The death of Polish immigrant Robert Dziekanski in an altercation with RCMP officers at Vancouver's airport six years ago was a homicide, British Columbia's Coroners Service says.
Homicide is considered a neutral term in a coroner's report, meaning the death was caused by the actions of another person; it does not imply any blame.
Dziekanski, 40, who did not speak English, became agitated after spending more than nine hours wandering in the airport arrivals area in October 2007 and was confronted by four Mounties who stunned him several times with a Taser.
The incident was captured on amateur video, which fuelled public anger and prompted the government to order a public inquiry headed by former justice Thomas Braidwood.
Jolts led to heart attack
The coroner's report says Dziekanski died of a heart attack following the Taser jolts, echoing a similar conclusion made in Braidwood's report.
"The finding of Mr. Justice Braidwood was that Mr. Dziekanski died as a result of a cardiac arrhythmia," said coroner Patrick Cullinane.
"He also found that both the multiple deployments of the conducted energy weapon along with the physical altercation contributed to the circumstance leading to the fatal arrhythmia. I concur with the findings of Mr. Justice Braidwood," Cullinane wrote.
His report also found no other factors in the death, including drugs.
"[The] autopsy showed no significant injuries and no natural disease process that would have likely led to sudden death," the report said.
Dziekanski's mother, Zofia Cisowski, said she never doubted that the four RCMP officers were involved in her son's death.
"Of course they caused the death of my son. They just came and they shot him with a Taser," she told CBC News.
The facts of her son's death continue to haunt her, but Cisowski said she takes comfort in the coroner's verdict of homicide and hopes it will lead to a new investigation of the RCMP's actions.
"I think they should be responsible for what has happened," she said.
Braidwood's inquiry found the Mounties acted too quickly when they arrived at the airport, where Dziekanski had been throwing furniture, and they then used excessive force when one of them repeatedly fired the Taser.

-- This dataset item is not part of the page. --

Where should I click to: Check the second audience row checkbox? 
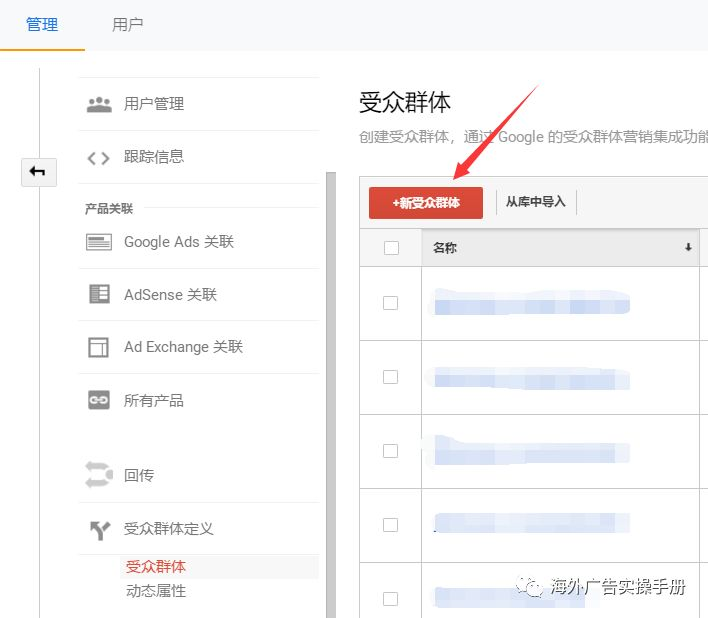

The officers are each facing perjury charges related to their testimony at the inquiry.
'Capacity to kill'
Braidwood also conducted a separate inquiry into the general use of Tasers in B.C.
He concluded the conducted energy weapon has the capacity to kill in certain situations, and said they should be used only in cases involving bodily harm or the threat of bodily harm.
He made several recommendations on the use of such weapons, including standardized training for police officers, the filing of detailed reports whenever a Taser is used, and independent testing of the devices.
Braidwood also called for the creation of an independent office to review serious incidents involving police officers in British Columbia, instead of having police investigate other police.
That recommendations led to the creation last fall of the independent investigations office, which now examines any case in which the actions of B.C. police officers cause death or serious injury, including those involving the RCMP.
Taser use by police in B.C. has fallen 87 per cent since Dziekanski's death.